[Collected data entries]
########

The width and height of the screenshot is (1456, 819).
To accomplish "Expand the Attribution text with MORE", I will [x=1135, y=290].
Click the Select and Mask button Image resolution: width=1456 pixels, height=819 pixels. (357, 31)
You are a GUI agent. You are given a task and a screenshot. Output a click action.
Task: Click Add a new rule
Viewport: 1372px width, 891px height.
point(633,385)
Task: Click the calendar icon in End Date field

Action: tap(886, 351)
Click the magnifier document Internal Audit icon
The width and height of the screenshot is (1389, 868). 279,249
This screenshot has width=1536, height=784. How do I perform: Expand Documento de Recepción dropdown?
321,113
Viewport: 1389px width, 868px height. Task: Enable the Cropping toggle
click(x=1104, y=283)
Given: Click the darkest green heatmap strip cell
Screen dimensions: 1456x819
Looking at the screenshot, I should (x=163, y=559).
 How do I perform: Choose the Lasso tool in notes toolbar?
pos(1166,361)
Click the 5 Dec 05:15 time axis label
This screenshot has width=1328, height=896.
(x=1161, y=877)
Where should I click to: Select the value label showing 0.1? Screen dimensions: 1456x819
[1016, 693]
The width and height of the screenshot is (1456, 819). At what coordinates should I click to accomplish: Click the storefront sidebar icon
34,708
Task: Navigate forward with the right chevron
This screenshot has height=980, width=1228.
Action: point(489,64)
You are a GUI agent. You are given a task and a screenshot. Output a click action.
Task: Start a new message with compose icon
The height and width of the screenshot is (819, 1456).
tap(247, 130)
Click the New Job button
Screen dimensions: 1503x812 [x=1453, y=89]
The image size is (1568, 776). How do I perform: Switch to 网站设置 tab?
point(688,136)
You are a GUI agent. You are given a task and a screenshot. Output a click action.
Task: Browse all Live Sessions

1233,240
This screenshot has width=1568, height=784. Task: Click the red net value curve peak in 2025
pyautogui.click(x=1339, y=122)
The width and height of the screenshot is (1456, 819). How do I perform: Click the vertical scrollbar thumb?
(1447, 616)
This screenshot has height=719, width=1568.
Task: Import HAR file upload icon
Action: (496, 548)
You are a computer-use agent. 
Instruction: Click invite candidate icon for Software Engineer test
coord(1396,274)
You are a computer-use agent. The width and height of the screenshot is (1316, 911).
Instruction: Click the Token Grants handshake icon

########

__Task brief__:
Give the lines from the one containing "Instruction: Click invite" through the end of the entries again, exactly as written and with no other lines.

__Answer to this problem__:
Instruction: Click invite candidate icon for Software Engineer test
coord(1396,274)
You are a computer-use agent. The width and height of the screenshot is (1316, 911).
Instruction: Click the Token Grants handshake icon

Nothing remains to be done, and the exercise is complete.